7 Ocak 2025'te IKBY Başbakanı Mesrur Barzani, Türkiye'yi ziyaret ederek Cumhurbaşkanı Recep Tayyip Erdoğan ve Dışişleri Bakanı Hakan Fidan ile bir araya geldi. Cumhurbaşkanlığından yapılan açıklamada, Suriye'deki gelişmeler ışığında Türkiye'nin Irak'ın istikrar ve güvenliğinin muhafazasına önem atfettiğinin vurgulandığı belirtilerek, Türkiye'nin Suriye'deki gelişmelerin bölgede yeni istikrarsızlıklara yol açmaması için gayret gösterdiği, yeni Suriye'nin geleceğinde terör örgütleri ve iltisaklı unsurların olmadığı ifade edildi.

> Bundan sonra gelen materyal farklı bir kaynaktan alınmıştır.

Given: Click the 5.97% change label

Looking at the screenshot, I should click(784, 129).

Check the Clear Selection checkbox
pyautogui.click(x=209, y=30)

Mesrur Barzani ise yaptığı açıklamada, ikili ilişkilerin güçlendirilmesinin yanı sıra, Irak, bölge ve Suriye'deki son gelişmelerin ele alındığını vurguladı. Burada her iki açıklamada da Suriye'nin özellikle vurgulanması oldukça dikkat çekici. Terör örgütü PKK'nın Suriye'de kazandığı alan ve etkinlik sadece Suriye'deki Kürt politikası açısından değil Irak'taki Kürt siyasetine de olumsuz etkiliyor. Terör örgütü ve iltisaklı yapılar Suriye'de güç kazanıp uluslararası aktörlerle temas ve işbirliği yaptıkça, Irak'taki Kürt siyasetinde de etkinlik ve alan kazanıyor.

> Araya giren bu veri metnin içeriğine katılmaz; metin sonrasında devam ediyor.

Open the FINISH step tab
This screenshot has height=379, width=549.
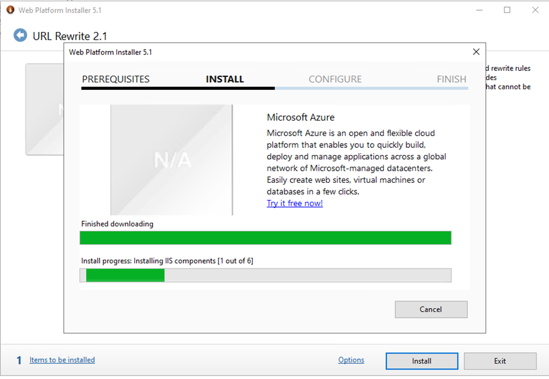pyautogui.click(x=451, y=79)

- PKK'NIN IRAK KÜRT SİYASETİNE ETKİSİ
PKK'nın Suriye'deki siyasi, idari ve coğrafi kazanımları, Türkiye içerisinde bir etki oluşturmasa da yönetimsel ve siyasal bir kriz ve istikrarsızlık içerisinde olan IKBY açısından bir problem. Öncelikle Kürdistan Demokratik Partisi (KDP) ile aynı etki alanı içerisinde taban bulabilen PKK ve iltisaklı yapılar, KDP'nin liderlik ve öncüllüğüne zarar vererek rekabete yol açarken, Kürdistan Yurtseverler Birliği (KYB) açısından da KDP'ye karşı kullanılan bir araca dönüşüyor. Böylece PKK da Irak Kürtlüğü üzerinde bir aktör olma konumunu pekiştiriyor.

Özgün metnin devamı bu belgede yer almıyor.